From: Amos Jeffries <squid3@treenet.co.nz>
Date: Mon, 19 Nov 2012 05:40:01 +0000 (-0700)
Subject: Release Notes: update manager ACL and MGR_INDEX documentation
X-Git-Tag: SQUID_3_4_0_1~480
X-Git-Url: http://git.ipfire.org/gitweb.cgi?a=commitdiff_plain;h=a62b985eef0710d458bd67ad775483906b1ef7ae;p=thirdparty%2Fsquid.git

Release Notes: update manager ACL and MGR_INDEX documentation
---

diff --git a/doc/release-notes/release-3.2.sgml b/doc/release-notes/release-3.2.sgml
index a12767ca96..aee57b9462 100644
--- a/doc/release-notes/release-3.2.sgml
+++ b/doc/release-notes/release-3.2.sgml
@@ -412,9 +412,10 @@ Most user-facing changes are reflected in squid.conf (see below).
 <p>The cache manager is available under the path prefix /squid-internal-mgr/. For example
    the URL http://example/com/squid-internal-mgr/menu will bring up the manager menu. This
    means there are some configuration changes required to lock down manager access.
-   The <em>manager</em> ACL needs changing to:
+   The <em>manager</em> ACL needs changing. A built-in definition is now used, equivalent
+   to the following regex pattern:
 <verb>
-	acl manager url_regex -i ^cache_object:// ^https?://[^/]+/squid-internal-mgr/
+	^(cache_object://|https?://[^/]+/squid-internal-mgr/)
 </verb>
 
 <p>The manager prefix /squid-internal-mgr/ with no action attempts to load an optional
@@ -423,6 +424,13 @@ Most user-facing changes are reflected in squid.conf (see below).
    cache manager applications as their front page embedding all scripts, accessors or
    redirects required for their initial GUI display.
 
+<p>MGR_INDEX file
+<itemize>
+   <item>should contain a complete HTML page, with optional client-side scripting.

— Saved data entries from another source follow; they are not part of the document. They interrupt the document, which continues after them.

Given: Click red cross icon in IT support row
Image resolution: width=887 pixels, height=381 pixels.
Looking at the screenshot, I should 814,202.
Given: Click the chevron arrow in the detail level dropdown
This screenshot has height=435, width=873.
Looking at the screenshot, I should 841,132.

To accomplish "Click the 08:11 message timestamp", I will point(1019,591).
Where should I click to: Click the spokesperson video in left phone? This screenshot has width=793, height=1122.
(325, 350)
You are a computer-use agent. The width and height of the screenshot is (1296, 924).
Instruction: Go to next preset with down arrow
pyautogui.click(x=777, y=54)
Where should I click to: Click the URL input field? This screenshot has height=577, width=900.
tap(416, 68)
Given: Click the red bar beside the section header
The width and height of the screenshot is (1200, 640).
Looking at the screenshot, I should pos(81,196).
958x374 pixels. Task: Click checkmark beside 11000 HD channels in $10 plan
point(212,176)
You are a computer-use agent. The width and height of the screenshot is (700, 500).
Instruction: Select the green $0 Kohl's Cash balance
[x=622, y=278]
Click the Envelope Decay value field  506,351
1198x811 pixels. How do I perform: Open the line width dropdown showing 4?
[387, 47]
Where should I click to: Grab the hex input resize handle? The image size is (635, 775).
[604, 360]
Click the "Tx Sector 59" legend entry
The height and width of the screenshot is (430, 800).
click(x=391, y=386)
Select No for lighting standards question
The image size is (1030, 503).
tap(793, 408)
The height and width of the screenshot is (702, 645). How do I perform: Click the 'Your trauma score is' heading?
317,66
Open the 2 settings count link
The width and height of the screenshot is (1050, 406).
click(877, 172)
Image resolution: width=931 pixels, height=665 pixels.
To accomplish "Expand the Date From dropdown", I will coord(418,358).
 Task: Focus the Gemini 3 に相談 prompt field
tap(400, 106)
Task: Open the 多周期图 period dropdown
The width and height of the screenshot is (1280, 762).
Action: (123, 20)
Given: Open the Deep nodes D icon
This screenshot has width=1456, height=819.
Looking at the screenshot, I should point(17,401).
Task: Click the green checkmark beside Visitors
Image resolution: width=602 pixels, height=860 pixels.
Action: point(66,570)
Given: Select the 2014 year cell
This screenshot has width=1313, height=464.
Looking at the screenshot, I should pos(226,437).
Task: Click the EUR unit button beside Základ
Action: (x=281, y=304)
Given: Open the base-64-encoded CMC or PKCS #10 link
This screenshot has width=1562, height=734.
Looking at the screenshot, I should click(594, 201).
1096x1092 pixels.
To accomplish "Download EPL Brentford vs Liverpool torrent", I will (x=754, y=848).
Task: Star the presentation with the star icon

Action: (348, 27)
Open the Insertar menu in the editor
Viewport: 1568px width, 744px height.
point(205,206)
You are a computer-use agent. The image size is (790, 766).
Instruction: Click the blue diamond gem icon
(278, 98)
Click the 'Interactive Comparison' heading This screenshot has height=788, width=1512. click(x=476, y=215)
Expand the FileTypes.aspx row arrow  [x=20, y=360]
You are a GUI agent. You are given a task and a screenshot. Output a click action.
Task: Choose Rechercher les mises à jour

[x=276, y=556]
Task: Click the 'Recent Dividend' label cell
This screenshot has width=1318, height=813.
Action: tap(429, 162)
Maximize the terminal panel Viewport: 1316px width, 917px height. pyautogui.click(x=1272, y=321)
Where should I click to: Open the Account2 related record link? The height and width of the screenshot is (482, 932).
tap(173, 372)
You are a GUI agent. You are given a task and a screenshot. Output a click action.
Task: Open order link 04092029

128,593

+   <item>must not contain server-side scripting. 
+   <item>will have macro substitution performed on it using the same macros as used by the error page tempates.
+</itemize>
+
 <p>Version 3.2 of the CGI cache manager tool now presents XHR scripted probes to detect
    proxies presenting these manager index pagess and provides direct HTTP/HTTPS web links
    to those managers.
@@ -592,10 +600,12 @@ This section gives a thorough account of those changes in three categories:
 	<p>The <em>localip</em>/<em>localport</em> differ from earlier releases where they matched a mix of
 	   of an invalid IP and port 0, the client destination IP/port or the Squid listening IP/port.
 	   This definition is now consistent across all modes of traffic received by Squid.
-	<p>The <em>manager</em> ACL requires adjustment to cover new cache manager access:
+	<p>The <em>manager</em> ACL requires adjustment to cover new cache manager access. So it has now been
+	  built-in as a predefined ACL name matching URLs equivalent to the following regular expression:
         <verb>
-		acl manager url_regex -i ^cache_object:// ^https?://[^/]+/squid-internal-mgr/
+		^(cache_object://|https?://[^/]+/squid-internal-mgr/)
         </verb>
+	  squid.conf containing the old manager definition can expect to see ACL type collisions.
 
 	<tag>auth_param</tag>
 	<p>New options for Basic, Digest, NTLM, Negotiate <em>children</em> settings.